Introduction: Vascular smooth muscle cell (SMC) phenotype modulation is implicated in thoracic aneurysm formation, however, the role of adventitial fibroblasts (AdvFib) in aneurysm formation remains poorly characterized. Loeys-Dietz Syndrome (LDS), caused by a spectrum of mutations in the TGF-β signaling cascade, leads to aggressive thoracic aneurysms. Given the ubiquitous nature of TGF-β signaling machinery, the exact cell type(s) responsible for initiation of LDS pathogenesis is poorly understood. Methods: We performed single cell transcriptomic characterization of aortic root and ascending aortic samples from LDS patients ((n=6 LDS (harboring TGFB2 , TGFBR1 , TGFBR2 , or SMAD3 mutation); n=2 Donor control)) as well as root/ascending aorta from a murine model of LDS ( Tgfbr2 G357W/+ ) to understand cell-state transitions and transcriptomic alterations in LDS. Results: Single cell RNA sequencing (scRNAseq) of human and mice LDS samples (in total >40,000 cells) revealed a secondary pattern of cellular activation in LDS as compared to Marfan Syndrome.
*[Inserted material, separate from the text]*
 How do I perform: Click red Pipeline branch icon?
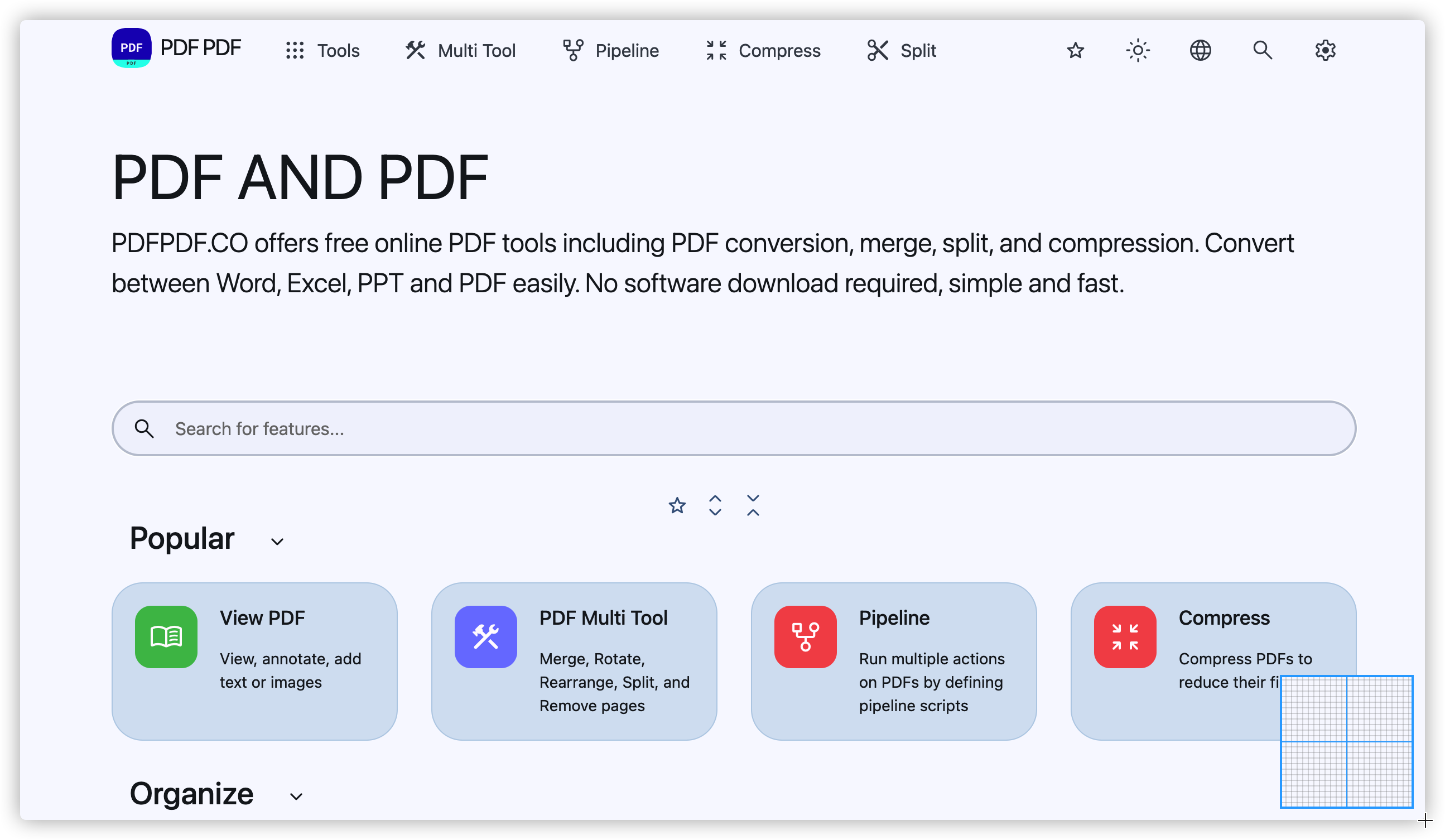(x=805, y=636)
Instead of SMC phenotypic modulation as seen in MFS, LDS appears to preferentially modulate adventitial fibroblasts (AdvFib) phenotype in the Tgfbr2 G357W/+ mouse model. Human LDS patient’s AdvFib turn on high levels of macrophage-recruiting pro-inflammatory cytokines CCL2 and HLA-B, with a corresponding 1.8-fold increase in LDS aortic wall macrophages compared to Donor. A more extreme pattern was observed in the Tgfbr2 G357W/+ LDS mouse model. While Tgfbr2 G357W/+ SMC are transcriptomically similar to wild type counterparts, AdvFib were activated into a pro-inflammatory state associated with increased aortic macrophage recruitment ( Ccl2 , Il6 , Vcam1, and Cxcl2 ) and fibrotic response ( Col1a1 , Col1a2 , Col3a1, and Fn1 ). A 6-fold increase in the number of aortic wall macrophages was identified in Tgfbr2 G357W/+ compared to WT. Conclusions: LDS mouse and human AdvFib undergo phenotypic alterations into a pro-inflammatory state evidenced by increased expression of numerous cytokines, macrophage recruitment, and ECM deposition. AdvFib, in addition to SMCs, are potentially another important pathological cell population in LDS aneurysm formation.